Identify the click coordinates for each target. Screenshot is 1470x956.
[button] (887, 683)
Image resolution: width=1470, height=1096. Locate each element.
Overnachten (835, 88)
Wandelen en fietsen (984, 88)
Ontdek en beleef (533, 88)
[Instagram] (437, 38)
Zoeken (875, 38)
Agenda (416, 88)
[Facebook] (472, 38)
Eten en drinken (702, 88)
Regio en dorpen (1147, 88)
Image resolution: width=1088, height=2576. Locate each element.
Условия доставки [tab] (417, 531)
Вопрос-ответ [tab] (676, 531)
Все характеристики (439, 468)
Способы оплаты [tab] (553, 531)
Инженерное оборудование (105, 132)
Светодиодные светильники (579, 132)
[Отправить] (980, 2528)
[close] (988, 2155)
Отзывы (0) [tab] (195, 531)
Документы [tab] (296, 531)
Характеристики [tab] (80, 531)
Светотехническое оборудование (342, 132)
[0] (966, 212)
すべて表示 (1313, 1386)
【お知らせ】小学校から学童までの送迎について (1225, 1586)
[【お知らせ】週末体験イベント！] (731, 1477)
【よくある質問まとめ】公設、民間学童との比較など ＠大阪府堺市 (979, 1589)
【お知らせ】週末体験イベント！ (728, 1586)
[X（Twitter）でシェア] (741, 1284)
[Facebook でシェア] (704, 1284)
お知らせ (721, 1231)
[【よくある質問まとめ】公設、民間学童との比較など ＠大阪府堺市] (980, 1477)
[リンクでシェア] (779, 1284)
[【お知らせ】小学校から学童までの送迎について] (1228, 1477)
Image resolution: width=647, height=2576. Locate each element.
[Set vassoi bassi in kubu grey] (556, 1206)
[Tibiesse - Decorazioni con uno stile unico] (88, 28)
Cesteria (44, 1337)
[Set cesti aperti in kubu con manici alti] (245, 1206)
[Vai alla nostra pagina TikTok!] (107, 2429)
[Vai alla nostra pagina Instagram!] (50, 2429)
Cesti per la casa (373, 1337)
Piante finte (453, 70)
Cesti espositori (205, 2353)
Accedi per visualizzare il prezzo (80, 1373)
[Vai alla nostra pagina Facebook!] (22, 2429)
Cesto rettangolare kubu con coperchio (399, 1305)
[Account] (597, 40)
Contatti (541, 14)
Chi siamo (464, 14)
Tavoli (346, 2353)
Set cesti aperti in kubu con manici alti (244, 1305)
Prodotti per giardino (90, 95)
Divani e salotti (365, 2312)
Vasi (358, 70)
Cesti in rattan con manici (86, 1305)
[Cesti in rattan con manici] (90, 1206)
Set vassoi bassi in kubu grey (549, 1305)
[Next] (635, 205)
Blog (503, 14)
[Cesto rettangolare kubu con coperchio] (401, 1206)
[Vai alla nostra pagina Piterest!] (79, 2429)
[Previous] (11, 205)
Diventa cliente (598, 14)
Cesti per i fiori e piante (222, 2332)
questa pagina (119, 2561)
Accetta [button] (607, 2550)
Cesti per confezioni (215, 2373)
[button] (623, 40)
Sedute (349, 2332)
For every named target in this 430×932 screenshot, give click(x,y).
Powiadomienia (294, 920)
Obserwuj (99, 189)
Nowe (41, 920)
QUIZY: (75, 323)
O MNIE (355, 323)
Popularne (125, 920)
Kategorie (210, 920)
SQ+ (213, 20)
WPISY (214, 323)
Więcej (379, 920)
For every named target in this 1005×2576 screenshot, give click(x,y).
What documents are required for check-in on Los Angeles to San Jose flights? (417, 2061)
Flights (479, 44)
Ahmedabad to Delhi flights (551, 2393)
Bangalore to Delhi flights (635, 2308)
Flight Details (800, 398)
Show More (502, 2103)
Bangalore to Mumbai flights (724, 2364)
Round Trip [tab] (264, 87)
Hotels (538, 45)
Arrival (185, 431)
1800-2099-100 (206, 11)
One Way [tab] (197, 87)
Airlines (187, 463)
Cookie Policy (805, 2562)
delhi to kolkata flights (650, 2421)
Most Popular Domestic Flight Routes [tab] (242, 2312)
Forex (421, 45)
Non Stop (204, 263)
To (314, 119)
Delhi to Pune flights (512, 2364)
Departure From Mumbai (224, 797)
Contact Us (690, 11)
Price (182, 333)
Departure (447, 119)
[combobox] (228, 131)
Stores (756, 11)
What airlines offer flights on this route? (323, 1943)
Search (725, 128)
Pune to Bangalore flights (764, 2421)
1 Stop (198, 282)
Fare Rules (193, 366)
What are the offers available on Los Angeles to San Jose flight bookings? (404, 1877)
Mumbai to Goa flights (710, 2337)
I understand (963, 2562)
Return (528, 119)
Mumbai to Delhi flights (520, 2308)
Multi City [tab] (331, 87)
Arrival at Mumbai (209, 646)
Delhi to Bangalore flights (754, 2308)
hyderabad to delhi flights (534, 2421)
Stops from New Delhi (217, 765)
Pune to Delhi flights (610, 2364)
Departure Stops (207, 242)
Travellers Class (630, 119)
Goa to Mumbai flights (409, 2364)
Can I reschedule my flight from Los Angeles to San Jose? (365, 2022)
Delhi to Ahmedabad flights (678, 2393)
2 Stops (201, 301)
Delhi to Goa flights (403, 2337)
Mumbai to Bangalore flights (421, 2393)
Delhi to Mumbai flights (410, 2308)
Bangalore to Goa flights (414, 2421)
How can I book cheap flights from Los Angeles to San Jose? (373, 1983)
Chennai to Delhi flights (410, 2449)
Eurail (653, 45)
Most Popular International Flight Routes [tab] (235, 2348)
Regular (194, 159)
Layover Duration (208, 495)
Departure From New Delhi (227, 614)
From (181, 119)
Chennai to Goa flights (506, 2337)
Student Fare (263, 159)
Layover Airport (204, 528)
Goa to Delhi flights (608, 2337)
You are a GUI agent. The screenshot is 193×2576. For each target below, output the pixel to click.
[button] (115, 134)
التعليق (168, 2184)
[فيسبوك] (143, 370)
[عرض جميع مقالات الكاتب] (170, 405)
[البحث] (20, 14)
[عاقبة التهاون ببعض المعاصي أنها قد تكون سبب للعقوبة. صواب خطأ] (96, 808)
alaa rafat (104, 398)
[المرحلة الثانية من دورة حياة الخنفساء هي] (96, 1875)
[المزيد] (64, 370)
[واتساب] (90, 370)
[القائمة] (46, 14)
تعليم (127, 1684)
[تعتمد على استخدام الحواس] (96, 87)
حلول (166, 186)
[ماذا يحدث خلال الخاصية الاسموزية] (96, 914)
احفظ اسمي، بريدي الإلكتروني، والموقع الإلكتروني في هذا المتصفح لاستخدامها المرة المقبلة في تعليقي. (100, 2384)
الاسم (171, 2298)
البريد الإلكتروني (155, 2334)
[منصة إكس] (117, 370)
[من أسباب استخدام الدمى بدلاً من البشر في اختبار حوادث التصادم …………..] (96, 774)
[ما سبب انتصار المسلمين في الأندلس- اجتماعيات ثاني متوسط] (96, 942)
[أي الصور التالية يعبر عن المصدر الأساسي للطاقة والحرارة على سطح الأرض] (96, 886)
───
Will you return exactly the lines above from the one with "Image resolution: width=1470, height=1096." down to the one with "Вопрос-ответ [tab] (676, 531)", counting both as part of the range?

Image resolution: width=1470, height=1096. Locate each element.
Overnachten (835, 88)
Wandelen en fietsen (984, 88)
Ontdek en beleef (533, 88)
[Instagram] (437, 38)
Zoeken (875, 38)
Agenda (416, 88)
[Facebook] (472, 38)
Eten en drinken (702, 88)
Regio en dorpen (1147, 88)
Image resolution: width=1088, height=2576. Locate each element.
Условия доставки [tab] (417, 531)
Вопрос-ответ [tab] (676, 531)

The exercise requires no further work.